The court’s newest justice also took issue with how her colleagues had ruled on the issue, as part of the bench’s emergency, or shadow, docket, which sees immediate action on issues ranging from scheduling proceedings to requests to halt lower court rulings—like the government’s request to halt Boasberg’s injunction.
“I lament that the Court appears to have embarked on a new era of procedural variability, and that it has done so in such a casual, inequitable, and, in my view, inappropriate manner,” she wrote.
“At least when the Court went off base in the past, it left a record so posterity could see how it went wrong,” she wrote. Jackson then cited Korematsu v.

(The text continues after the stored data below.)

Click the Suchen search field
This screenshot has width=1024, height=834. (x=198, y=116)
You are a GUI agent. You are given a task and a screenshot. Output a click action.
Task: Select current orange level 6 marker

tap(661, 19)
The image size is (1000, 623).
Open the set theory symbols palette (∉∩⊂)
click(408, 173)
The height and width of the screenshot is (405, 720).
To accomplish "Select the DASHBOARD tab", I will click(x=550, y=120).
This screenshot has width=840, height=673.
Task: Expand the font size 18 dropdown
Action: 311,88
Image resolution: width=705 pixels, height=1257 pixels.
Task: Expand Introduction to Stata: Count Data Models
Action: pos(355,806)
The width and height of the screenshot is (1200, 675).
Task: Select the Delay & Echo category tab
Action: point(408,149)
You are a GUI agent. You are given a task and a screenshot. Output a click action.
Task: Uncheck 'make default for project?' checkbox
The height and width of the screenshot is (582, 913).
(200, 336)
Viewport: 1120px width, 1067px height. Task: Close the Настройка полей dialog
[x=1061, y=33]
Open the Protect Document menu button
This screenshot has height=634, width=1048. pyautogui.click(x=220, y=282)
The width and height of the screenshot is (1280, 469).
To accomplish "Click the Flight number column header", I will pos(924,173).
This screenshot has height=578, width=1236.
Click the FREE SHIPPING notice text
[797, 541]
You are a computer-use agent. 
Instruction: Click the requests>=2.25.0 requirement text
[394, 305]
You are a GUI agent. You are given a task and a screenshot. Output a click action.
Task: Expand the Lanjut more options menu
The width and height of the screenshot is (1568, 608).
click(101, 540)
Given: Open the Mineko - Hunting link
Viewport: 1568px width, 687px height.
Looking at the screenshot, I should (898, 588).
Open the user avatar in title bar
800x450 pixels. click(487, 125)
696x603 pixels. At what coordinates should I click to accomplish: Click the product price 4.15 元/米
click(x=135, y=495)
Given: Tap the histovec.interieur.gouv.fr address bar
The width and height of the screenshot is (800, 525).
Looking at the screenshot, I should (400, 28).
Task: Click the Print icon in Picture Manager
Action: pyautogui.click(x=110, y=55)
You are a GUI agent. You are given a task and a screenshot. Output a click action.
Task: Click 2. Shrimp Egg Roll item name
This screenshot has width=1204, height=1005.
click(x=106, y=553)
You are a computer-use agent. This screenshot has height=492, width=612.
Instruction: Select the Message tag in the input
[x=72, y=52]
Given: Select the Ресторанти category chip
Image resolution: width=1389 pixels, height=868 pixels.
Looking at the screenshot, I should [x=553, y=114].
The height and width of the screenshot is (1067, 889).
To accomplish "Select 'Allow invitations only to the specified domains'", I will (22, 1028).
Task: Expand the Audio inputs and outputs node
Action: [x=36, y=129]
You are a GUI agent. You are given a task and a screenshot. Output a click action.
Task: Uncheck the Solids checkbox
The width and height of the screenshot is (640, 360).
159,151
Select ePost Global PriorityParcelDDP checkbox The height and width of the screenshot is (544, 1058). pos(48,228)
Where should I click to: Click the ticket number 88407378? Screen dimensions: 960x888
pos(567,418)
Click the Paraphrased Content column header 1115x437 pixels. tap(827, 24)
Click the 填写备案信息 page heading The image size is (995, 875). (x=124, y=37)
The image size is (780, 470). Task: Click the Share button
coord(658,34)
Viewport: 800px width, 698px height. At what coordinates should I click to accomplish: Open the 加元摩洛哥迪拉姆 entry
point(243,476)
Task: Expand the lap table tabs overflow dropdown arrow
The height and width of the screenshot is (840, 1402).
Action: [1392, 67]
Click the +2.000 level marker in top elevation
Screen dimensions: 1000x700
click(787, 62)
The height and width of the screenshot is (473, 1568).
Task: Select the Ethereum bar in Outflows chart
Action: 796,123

United States, in which the Supreme Court had ruled that the government was right to order the incarceration of Japanese-American citizens during World War II. President Franklin Roosevelt had used the Alien Enemies Act to justify the brutality of Japanese internment.
The Supreme Court condemned its ruling in Korematsu in 2018, calling it “morally repugnant” and “gravely wrong,” but at the same time rubber-stamped Trump’s travel ban targeting six Muslim-majority countries.
Jackson argued that the court hadn’t learned anything.
“With more and more of our most significant rulings taking place in the shadows of our emergency docket, today’s court leaves less and less of a trace. But make no mistake: We are just as wrong now as we have been in the past, with similarly devastating consequences. It just seems we are now less willing to face it,” she wrote.
In recent years, justices have begun to issue far more significant rulings through the shadow docket, according to the Brennan Center for Justice. Unlike the 60 or 70 merit docket cases that the justices decide each term, shadow docket cases do not receive extensive briefings or hearings, and their decisions are accompanied by scant explanations.
“Surely, the question whether such Government action is consistent with our Constitution and laws warrants considerable thought and attention from the Judiciary,” Jackson wrote.
“But this Court now sees fit to intervene,” she said, “hastily dashing off a four-paragraph per curiam opinion discarding the District Court’s order based solely on a new legal pronouncement that, one might have thought, would require significant deliberation.”